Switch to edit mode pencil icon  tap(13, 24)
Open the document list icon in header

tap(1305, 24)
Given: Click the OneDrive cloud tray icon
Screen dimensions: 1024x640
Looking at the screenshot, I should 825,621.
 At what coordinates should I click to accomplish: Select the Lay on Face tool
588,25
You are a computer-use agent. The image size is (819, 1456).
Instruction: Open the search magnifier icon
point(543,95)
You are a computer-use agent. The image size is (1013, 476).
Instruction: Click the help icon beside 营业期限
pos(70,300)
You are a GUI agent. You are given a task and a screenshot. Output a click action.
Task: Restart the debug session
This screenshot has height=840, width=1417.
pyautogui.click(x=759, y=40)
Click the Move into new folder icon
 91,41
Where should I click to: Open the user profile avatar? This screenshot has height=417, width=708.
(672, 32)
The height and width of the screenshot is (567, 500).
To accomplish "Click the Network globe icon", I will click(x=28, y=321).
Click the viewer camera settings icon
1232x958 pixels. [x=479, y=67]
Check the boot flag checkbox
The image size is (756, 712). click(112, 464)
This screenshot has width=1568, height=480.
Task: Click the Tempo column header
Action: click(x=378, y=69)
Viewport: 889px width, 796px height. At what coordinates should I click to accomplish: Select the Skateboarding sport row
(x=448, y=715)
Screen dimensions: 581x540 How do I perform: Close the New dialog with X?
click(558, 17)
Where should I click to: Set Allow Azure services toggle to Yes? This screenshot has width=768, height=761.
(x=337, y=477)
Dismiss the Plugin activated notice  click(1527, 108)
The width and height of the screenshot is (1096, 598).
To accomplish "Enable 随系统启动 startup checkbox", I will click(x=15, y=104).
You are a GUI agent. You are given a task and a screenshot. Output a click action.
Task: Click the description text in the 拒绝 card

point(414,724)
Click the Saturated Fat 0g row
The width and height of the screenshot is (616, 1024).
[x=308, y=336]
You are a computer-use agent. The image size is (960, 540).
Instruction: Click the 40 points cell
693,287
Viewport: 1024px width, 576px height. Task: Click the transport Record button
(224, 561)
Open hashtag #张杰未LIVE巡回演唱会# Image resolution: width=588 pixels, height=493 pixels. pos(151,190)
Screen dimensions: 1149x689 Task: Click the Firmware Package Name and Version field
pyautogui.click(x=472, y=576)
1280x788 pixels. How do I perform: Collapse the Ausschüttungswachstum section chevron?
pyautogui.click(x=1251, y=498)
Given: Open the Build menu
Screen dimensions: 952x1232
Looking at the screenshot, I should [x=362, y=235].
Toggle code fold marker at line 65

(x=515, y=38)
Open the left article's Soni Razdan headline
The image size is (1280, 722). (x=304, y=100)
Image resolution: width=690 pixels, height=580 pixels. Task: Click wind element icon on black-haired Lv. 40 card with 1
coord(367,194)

> _To do_:
Every record is to be repeated exactly as written.

> _Written response_:
Switch to edit mode pencil icon  tap(13, 24)
Open the document list icon in header

tap(1305, 24)
Given: Click the OneDrive cloud tray icon
Screen dimensions: 1024x640
Looking at the screenshot, I should 825,621.
 At what coordinates should I click to accomplish: Select the Lay on Face tool
588,25
You are a computer-use agent. The image size is (819, 1456).
Instruction: Open the search magnifier icon
point(543,95)
You are a computer-use agent. The image size is (1013, 476).
Instruction: Click the help icon beside 营业期限
pos(70,300)
You are a GUI agent. You are given a task and a screenshot. Output a click action.
Task: Restart the debug session
This screenshot has height=840, width=1417.
pyautogui.click(x=759, y=40)
Click the Move into new folder icon
 91,41
Where should I click to: Open the user profile avatar? This screenshot has height=417, width=708.
(672, 32)
The height and width of the screenshot is (567, 500).
To accomplish "Click the Network globe icon", I will click(x=28, y=321).
Click the viewer camera settings icon
1232x958 pixels. [x=479, y=67]
Check the boot flag checkbox
The image size is (756, 712). click(112, 464)
This screenshot has width=1568, height=480.
Task: Click the Tempo column header
Action: click(x=378, y=69)
Viewport: 889px width, 796px height. At what coordinates should I click to accomplish: Select the Skateboarding sport row
(x=448, y=715)
Screen dimensions: 581x540 How do I perform: Close the New dialog with X?
click(558, 17)
Where should I click to: Set Allow Azure services toggle to Yes? This screenshot has width=768, height=761.
(x=337, y=477)
Dismiss the Plugin activated notice  click(1527, 108)
The width and height of the screenshot is (1096, 598).
To accomplish "Enable 随系统启动 startup checkbox", I will click(x=15, y=104).
You are a GUI agent. You are given a task and a screenshot. Output a click action.
Task: Click the description text in the 拒绝 card

point(414,724)
Click the Saturated Fat 0g row
The width and height of the screenshot is (616, 1024).
[x=308, y=336]
You are a computer-use agent. The image size is (960, 540).
Instruction: Click the 40 points cell
693,287
Viewport: 1024px width, 576px height. Task: Click the transport Record button
(224, 561)
Open hashtag #张杰未LIVE巡回演唱会# Image resolution: width=588 pixels, height=493 pixels. pos(151,190)
Screen dimensions: 1149x689 Task: Click the Firmware Package Name and Version field
pyautogui.click(x=472, y=576)
1280x788 pixels. How do I perform: Collapse the Ausschüttungswachstum section chevron?
pyautogui.click(x=1251, y=498)
Given: Open the Build menu
Screen dimensions: 952x1232
Looking at the screenshot, I should [x=362, y=235].
Toggle code fold marker at line 65

(x=515, y=38)
Open the left article's Soni Razdan headline
The image size is (1280, 722). (x=304, y=100)
Image resolution: width=690 pixels, height=580 pixels. Task: Click wind element icon on black-haired Lv. 40 card with 1
coord(367,194)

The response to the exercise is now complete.